Parity is a bit of a dirty word, ain't it? The battle cry of the NFL, it can be easily used to both extoll the virtues of an ultra-competitive league that is exciting every day and every minute of the season and to denigrate the overall quality of a given league to be simply full of mediocre teams all vying to be the least mediocre by the end of the season; sometimes all in the same breath, even.
Whichever worldview you prescribe to however doesn't change the fact that this year's Premier League is the most competitive in recent memory. I only looked at the last decade, but it wouldn't surprise me if it this season proved to be the closest title race since the introduction of three points for a win.
Here's how the Premier League top five shaped up after seventeen matchdays in each of the last ten seasons. Blue numbers mean one (1) game in-hand; yellow numbers mean two (2) games in-hand; "top" refers to the team in first place after Matchday 17 (mid-to-late December, ahead of Christmas, with their point totals shown under "first"), while "winner" refers to the eventual champions of that season.
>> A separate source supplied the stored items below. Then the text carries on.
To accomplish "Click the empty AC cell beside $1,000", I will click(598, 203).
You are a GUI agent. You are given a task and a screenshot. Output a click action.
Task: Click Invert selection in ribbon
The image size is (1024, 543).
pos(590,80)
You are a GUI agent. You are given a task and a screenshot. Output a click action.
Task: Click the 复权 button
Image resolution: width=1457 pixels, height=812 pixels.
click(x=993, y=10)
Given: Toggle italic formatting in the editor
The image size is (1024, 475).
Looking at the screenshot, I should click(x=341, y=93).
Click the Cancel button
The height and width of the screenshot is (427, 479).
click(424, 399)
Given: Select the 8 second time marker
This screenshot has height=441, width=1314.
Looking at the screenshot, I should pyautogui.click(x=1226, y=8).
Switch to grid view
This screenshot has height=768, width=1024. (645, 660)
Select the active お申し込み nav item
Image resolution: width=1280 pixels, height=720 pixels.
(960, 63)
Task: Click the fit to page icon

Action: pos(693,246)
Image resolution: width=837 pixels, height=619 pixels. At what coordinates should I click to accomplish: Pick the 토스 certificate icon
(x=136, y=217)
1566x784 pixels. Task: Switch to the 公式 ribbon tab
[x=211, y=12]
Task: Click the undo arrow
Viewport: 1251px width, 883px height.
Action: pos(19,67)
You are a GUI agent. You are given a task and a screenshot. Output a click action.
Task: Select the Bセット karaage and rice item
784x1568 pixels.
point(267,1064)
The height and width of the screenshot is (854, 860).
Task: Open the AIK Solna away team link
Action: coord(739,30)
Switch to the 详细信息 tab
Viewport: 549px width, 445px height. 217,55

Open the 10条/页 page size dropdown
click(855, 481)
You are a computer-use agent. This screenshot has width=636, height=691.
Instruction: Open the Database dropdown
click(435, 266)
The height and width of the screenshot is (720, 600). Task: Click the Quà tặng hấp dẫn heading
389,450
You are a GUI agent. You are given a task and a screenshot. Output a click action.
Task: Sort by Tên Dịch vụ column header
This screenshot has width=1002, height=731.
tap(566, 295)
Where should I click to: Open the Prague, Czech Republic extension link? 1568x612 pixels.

Look how close it all this this year! It's beyond ridiculous. Last season, Manchester City trailed Manchester United by six points at this time; this season, a six point gap to the leaders would put you in sixth and out of any European contention. Everton in fifth trail Liverpool in first by only two points after 17 matches - that gap is smaller than the gap from first to second in five of the last ten seasons! Yes, the leaders' point totals are essentially the lowest after 17 played in the last decade, but that's just another symptom of parity.
The old adage used to be that home wins coupled with away draws were the key to consistent success - a strategy that lost some of its efficacy once wins were worth three rather than just two points. However, in a title race this close, we might do well to heed such advice once again.
"We came to win, we wanted to win but it was very important not to lose, because if we did we are five points behind the leader. With a point we are two behind the two leaders and that is a completely different picture. We tried to win but we are not unhappy with the point."
-José Mourinho; source: Chelsea FC
Two matches shy of the official halfway point of the season, it's already apparent that Mourinho was right all along. This is not the same Premier League on which he ran roughshod with Chelsea in 2004 and 2005. There's simply far too much talent on far too many teams.
That we're only two points off the pace with a squad that is a season short of being "phenomenal" is a good thing. The referee is about to blow his whistle for halftime on the 2013-14 season and we're basically at 0-0 with all of our title rivals. It's all to play for.